There are many such rewarding details in all the canvases. Clever little interpretations of elements of the India story. Yet on the left panel of the same triptych, you see some of the compromises the “documentary” purpose of the series forces Husain to make. Emperor Akbar is crammed into the panel along with dancing girls, an elephant, a peacock and princess Jodha in a litter. There is a screen draped over the princess in the unmistakeable shape of the Indian map. The panel feels stiff and a little claustrophobic.
It could also be unfinished. Husain appears to have started work not chronologically but with the more “modern” themes. But he did move back and forth from canvas to canvas. That is one of the details Patel is keen to point out. “We can’t be completely sure that this is how he envisioned the final series to look like.”

There are horses here, of course, and dancing girls and other signature Husain themes. It is unmistakably Husain. But by this point Husain was almost 100 years old, and Patel says that shows. Not in his enthusiasm or the energy of his canvases—there is no shortage of either—but in his attention to detail and the way he applies paint to canvas. “Also he’s doing these much larger-scale paintings that the earlier ones weren’t. They weren’t quite as large, or quite as large in his thinking, either, so there is a difference there. When you look at these you also see the repetition of motifs. You see similar things, themes that he’s familiar with come back here. He plays with them, he experiments with them. I love some of the compositions. They are really very clever.”

Patel says the V&A will present the exhibition in the way Husain would have wanted viewers to engage with the paintings. The triptychs will be placed in a long, narrow gallery so that viewers “go on a journey”, Patel says, absorbing Husain’s telling of Indian history as they go along.

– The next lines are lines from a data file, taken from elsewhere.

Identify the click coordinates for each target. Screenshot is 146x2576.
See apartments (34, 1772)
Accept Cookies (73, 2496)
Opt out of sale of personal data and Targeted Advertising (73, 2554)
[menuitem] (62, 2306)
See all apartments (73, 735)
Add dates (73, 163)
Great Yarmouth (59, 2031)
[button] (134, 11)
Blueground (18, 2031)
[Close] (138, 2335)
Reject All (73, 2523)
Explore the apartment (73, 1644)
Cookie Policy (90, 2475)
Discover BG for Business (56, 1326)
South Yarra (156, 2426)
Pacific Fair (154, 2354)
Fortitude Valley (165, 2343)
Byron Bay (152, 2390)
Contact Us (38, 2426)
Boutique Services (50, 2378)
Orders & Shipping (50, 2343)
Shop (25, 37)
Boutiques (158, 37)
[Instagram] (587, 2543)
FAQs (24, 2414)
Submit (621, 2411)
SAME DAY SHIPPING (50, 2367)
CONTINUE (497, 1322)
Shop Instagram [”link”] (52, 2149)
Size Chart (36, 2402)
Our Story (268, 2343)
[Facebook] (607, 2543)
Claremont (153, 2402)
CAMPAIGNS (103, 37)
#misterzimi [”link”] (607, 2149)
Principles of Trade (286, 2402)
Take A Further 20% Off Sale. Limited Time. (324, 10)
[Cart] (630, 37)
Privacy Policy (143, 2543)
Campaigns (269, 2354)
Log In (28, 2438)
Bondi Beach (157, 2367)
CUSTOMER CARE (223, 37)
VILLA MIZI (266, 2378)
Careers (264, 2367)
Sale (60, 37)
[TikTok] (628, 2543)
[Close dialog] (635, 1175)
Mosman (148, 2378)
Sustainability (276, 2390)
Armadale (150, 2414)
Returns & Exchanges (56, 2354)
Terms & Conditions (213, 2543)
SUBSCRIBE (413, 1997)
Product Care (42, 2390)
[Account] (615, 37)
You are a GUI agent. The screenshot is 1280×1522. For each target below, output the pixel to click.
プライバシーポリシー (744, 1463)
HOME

Mittal says the series has great appeal both for people who know Indian history and those who are curious about it. “The artist’s objective was to represent India’s enduring civilization and he does this with a deep understanding of both, history and humanity.”

Looking at her commission now, Mittal says, she is filled with pride and emotion. “They evoke so much that is central to Indian life and identity.” By recreating a vision of his India in the eyes of his audience, the artist seeks to reclaim what he had lost.

M.F. Husain: Master Of Modern Indian Painting is on till 27 July at the Victoria and Albert Museum, London, UK.